Krebsforschung – insbesondere Studien, Register und Real-World-Data – stellt besondere Anforderungen: Langfristigkeit, Reproduzierbarkeit, Auditierbarkeit sowie Compliance (z. B. GCP, Datenschutz, Nachvollziehbarkeit). Genau hier spielen Enterprise-Datenbanken und SQL ihre Stärken aus.
Warum Enterprise-Datenbanken?
Enterprise-Datenbanken (z. B. SQL Server, Oracle) sind nicht für „schnelle Einmal-Analysen“ gebaut, sondern für verantwortbaren Dauerbetrieb und stabile Auswertungspipelines.
- Transaktionen & Isolation – konsistente Ergebnisse auch bei paralleler Nutzung
- Stabile Semantik über Jahre – Abfragen behalten ihre Bedeutung über Versionen hinweg
- Auditing, Backups, Recovery, Rollenmodelle – essenziell für Studien, Register und Reviews
- Betrieb mit Verantwortung – Support, SLAs, dokumentiertes Verhalten
Enterprise-Datenbanksysteme sind keine Tools, sondern Betriebsplattformen für Wahrheit.
Warum SQL (und nicht primär Skriptlogik)?
1) SQL ist deklarativ
Man beschreibt was man wissen will – nicht wie man es berechnet. Das ist entscheidend für Forschung: gleiche Fragestellung + gleiche Datenbasis + gleiche Semantik → gleiches Ergebnis.

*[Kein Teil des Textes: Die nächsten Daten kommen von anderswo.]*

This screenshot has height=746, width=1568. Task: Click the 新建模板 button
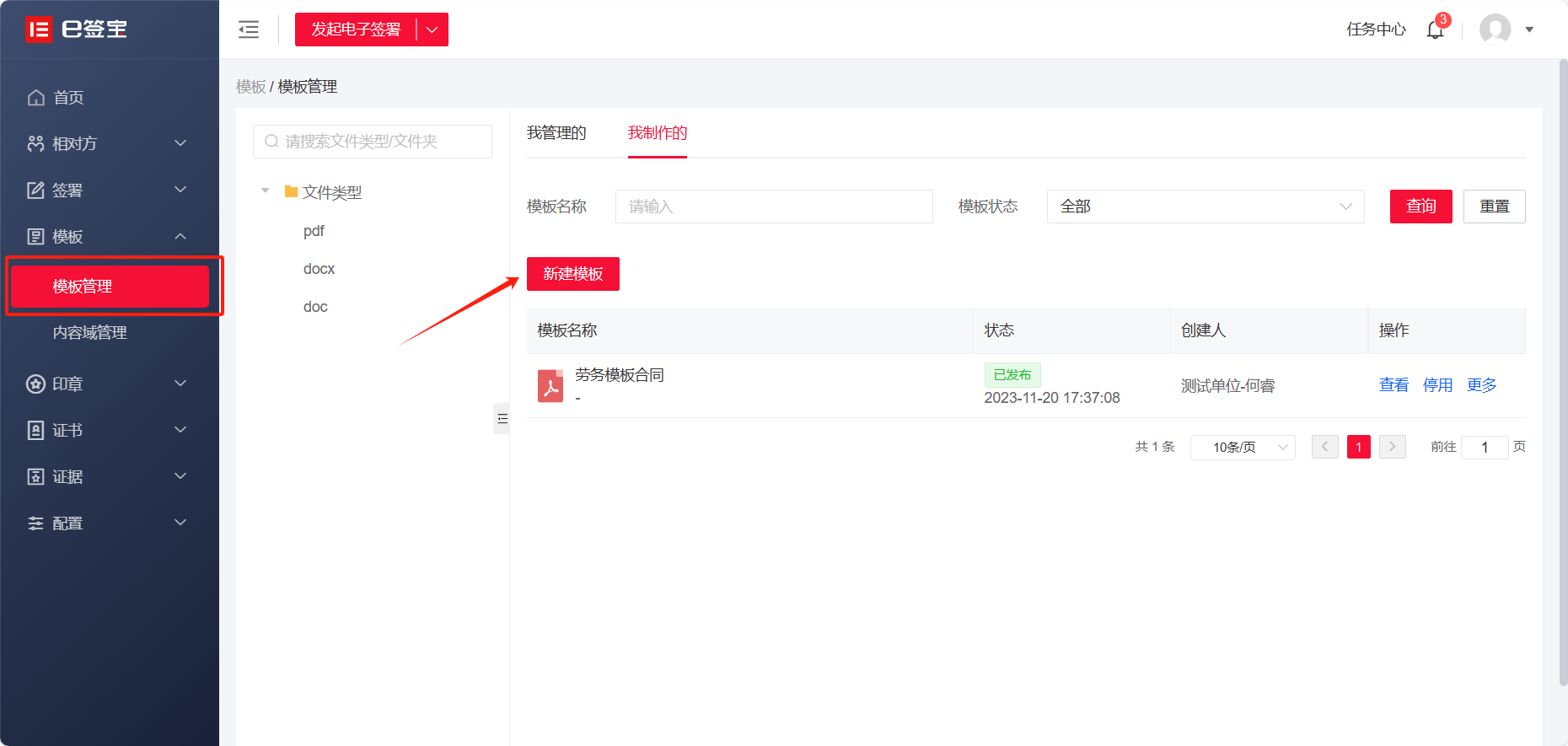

2) SQL ist formal und reproduzierbar
SELECT, JOIN, WHERE sind formal definierte Operatoren
(mathematisch fundiert, relationale Algebra). Das reduziert implizite Annahmen, Seiteneffekte
und personenbezogene Auswertungslogik.
SQL ist eine Methode, kein Skript.
Warum das bei PFS / OS / OFS besonders wichtig ist
Zeit-zu-Ereignis-Endpunkte erfordern saubere Indexdaten, definierte Ereignisse, konsistente Zensierung und feste Follow-up-Fenster. Diese Logik ist komplex – aber formal beschreibbar.
- Einmalige, zentrale Definitionen (PFS/OS/OFS, Progress, Response, Fenster)

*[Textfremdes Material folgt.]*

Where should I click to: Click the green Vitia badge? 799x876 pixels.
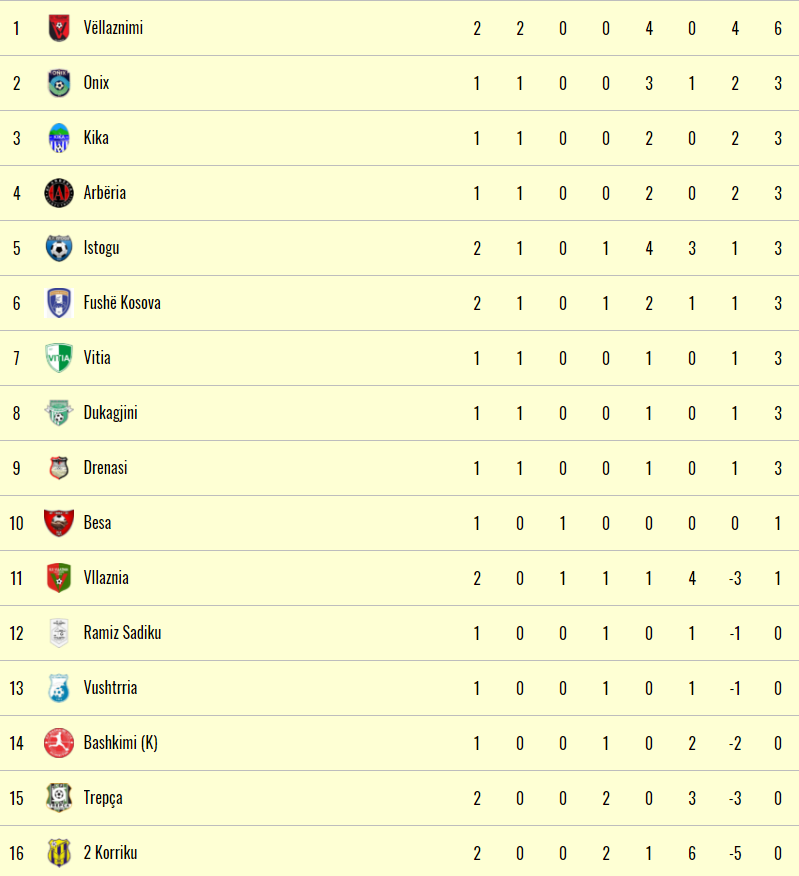pos(59,358)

- Wiederverwendbarkeit statt erneuter Interpretation pro Analyse
- Vergleichbarkeit über Daten-Freezes hinweg
Die Definition ist stabil – die Nutzung flexibel.
Welche Rolle spielt der Query Optimizer?
Der Forscher definiert die Semantik. Die Datenbank übernimmt die Physik: Join-Reihenfolge, Parallelisierung, Indexnutzung und Speicherstrategien. Die Bedeutung bleibt gleich – nur die Ausführung passt sich an.
Wir ändern nicht die Bedeutung, nur die Physik.
Warum nicht primär Jupyter / Python?
Nicht weil diese Werkzeuge „falsch“ sind – sie sind ideal für Exploration, Visualisierung und Prototyping. Aber für zentrale, auditierbare Auswertungspipelines gilt: In der Forschung ist methodische Klarheit wichtiger als Implementierungsfreiheit.
Fazit: Enterprise-Datenbanken und SQL liefern in der Krebsforschung das, was am wichtigsten ist: stabile Bedeutung, reproduzierbare Ergebnisse und langfristige Verantwortung für die Wahrheit in den Daten.